:: MATERIAL FOR THIS EXERCISE

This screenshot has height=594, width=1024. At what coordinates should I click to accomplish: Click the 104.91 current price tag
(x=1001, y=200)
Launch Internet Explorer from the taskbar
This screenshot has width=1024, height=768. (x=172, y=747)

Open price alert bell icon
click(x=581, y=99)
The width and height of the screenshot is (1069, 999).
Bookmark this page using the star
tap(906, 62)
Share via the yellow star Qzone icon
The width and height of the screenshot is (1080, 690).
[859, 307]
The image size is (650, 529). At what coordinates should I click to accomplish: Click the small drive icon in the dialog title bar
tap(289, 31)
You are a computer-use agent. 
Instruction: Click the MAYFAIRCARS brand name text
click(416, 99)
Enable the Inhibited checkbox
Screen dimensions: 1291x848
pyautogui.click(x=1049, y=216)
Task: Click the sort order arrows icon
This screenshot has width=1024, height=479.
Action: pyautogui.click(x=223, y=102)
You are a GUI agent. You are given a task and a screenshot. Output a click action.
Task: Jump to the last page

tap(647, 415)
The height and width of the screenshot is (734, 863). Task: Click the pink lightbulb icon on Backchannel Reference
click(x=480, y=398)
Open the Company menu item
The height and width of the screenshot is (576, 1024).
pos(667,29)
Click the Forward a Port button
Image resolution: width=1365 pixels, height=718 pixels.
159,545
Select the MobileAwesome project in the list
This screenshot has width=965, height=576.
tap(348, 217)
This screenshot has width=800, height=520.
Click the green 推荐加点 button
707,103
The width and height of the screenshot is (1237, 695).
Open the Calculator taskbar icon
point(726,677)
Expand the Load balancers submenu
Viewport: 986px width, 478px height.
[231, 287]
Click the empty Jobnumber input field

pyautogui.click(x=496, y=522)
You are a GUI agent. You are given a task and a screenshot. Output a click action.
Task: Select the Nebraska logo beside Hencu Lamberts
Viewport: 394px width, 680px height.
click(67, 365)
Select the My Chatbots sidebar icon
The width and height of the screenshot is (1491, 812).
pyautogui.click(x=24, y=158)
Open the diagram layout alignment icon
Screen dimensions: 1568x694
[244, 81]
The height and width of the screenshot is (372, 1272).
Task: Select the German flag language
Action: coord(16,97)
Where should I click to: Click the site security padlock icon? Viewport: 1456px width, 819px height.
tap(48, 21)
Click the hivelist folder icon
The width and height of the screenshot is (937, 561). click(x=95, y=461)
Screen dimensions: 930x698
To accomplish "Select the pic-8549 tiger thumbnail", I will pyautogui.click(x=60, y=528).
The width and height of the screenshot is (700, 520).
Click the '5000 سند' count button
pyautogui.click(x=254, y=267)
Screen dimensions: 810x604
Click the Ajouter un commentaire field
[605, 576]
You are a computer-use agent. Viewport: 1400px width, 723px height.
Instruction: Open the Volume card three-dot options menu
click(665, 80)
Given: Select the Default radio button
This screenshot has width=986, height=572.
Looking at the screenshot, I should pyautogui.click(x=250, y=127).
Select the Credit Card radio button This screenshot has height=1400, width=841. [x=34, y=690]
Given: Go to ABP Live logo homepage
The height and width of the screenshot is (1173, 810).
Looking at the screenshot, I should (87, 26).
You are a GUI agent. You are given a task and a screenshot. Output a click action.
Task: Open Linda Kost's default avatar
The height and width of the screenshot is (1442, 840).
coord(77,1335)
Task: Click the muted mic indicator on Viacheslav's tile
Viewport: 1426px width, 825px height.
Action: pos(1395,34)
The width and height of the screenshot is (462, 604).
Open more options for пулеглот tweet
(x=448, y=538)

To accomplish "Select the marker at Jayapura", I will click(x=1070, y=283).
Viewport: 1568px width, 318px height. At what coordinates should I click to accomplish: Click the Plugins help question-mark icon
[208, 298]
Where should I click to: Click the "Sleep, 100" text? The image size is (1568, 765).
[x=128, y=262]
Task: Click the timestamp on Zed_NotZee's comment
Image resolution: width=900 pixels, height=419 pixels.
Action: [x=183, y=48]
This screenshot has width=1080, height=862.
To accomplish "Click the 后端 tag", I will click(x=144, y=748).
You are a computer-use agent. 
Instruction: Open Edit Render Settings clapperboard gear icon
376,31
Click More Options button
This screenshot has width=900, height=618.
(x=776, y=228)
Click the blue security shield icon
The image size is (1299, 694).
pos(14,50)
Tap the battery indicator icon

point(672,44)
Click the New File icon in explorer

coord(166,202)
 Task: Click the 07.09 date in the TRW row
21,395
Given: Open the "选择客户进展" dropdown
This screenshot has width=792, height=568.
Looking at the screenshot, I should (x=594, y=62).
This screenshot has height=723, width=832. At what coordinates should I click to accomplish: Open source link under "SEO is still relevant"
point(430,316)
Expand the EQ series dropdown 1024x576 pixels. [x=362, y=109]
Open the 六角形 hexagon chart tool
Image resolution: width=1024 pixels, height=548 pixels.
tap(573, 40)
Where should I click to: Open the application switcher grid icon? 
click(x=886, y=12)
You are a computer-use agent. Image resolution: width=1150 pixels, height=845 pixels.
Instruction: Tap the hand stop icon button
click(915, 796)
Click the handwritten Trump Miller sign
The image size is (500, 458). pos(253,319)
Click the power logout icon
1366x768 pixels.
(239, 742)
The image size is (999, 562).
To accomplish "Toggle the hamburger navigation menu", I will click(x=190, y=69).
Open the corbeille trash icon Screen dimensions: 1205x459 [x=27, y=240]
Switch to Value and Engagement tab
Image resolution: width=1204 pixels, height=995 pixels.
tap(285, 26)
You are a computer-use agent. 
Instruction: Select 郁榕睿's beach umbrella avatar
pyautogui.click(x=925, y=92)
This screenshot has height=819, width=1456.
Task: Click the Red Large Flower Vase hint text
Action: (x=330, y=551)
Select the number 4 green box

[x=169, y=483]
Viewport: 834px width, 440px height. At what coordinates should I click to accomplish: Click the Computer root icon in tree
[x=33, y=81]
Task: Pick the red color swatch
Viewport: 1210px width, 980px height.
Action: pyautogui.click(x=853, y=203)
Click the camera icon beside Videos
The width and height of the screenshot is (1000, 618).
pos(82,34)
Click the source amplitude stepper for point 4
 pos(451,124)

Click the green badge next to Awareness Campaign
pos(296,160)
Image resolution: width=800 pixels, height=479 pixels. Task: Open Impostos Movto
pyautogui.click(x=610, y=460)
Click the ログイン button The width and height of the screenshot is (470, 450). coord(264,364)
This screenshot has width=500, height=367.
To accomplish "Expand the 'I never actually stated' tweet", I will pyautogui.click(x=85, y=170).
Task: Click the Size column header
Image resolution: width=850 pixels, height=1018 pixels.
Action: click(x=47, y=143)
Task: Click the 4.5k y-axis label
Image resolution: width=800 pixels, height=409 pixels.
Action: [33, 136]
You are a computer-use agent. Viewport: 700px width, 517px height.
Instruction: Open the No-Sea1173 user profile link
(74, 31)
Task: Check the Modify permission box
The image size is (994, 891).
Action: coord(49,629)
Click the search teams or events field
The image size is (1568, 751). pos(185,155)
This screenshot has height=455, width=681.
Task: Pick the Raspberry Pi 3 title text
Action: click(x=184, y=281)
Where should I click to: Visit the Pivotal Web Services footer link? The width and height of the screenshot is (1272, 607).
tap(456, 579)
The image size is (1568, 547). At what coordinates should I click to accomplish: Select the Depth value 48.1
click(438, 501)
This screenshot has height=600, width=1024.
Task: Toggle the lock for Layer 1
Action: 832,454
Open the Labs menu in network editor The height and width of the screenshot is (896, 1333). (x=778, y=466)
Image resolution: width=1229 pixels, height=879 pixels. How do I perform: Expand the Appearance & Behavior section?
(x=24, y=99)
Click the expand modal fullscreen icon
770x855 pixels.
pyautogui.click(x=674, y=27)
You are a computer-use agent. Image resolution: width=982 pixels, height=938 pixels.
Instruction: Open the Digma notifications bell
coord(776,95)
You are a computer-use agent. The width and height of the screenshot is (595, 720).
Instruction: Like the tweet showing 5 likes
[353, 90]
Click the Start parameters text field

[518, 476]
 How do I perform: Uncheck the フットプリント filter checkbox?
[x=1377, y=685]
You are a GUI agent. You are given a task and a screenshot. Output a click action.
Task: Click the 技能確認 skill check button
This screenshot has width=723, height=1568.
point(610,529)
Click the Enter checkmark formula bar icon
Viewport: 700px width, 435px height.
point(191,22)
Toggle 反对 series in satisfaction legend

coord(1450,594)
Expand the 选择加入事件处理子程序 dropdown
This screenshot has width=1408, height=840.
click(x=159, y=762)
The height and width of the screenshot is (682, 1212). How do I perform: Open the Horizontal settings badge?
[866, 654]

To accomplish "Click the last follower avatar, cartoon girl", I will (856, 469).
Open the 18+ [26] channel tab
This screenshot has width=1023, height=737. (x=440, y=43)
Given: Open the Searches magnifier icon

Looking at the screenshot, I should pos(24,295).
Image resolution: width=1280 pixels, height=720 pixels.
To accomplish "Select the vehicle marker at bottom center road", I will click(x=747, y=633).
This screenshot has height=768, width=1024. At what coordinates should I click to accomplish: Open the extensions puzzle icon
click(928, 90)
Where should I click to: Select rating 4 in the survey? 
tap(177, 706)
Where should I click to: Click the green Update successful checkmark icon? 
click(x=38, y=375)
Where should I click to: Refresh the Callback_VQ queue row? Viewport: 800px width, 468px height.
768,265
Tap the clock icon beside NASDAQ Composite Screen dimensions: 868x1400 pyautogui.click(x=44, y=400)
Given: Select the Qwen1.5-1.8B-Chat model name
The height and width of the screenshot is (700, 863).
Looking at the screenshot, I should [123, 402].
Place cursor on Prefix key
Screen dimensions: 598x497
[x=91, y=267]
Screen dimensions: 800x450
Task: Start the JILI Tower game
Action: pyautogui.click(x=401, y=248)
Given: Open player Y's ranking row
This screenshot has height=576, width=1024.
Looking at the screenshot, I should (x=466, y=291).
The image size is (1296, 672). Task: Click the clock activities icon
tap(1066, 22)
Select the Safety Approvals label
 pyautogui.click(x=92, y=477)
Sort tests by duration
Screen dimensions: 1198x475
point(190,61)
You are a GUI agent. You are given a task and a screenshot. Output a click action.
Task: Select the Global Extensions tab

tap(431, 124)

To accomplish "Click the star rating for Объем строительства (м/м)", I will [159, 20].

::::

PROBLEM REQUIREMENTS: Go through the entries above and copy each line with "dropdown" in it.

ANSWER BELOW:
Given: Open the "选择客户进展" dropdown
Expand the EQ series dropdown 1024x576 pixels. [x=362, y=109]
Expand the 选择加入事件处理子程序 dropdown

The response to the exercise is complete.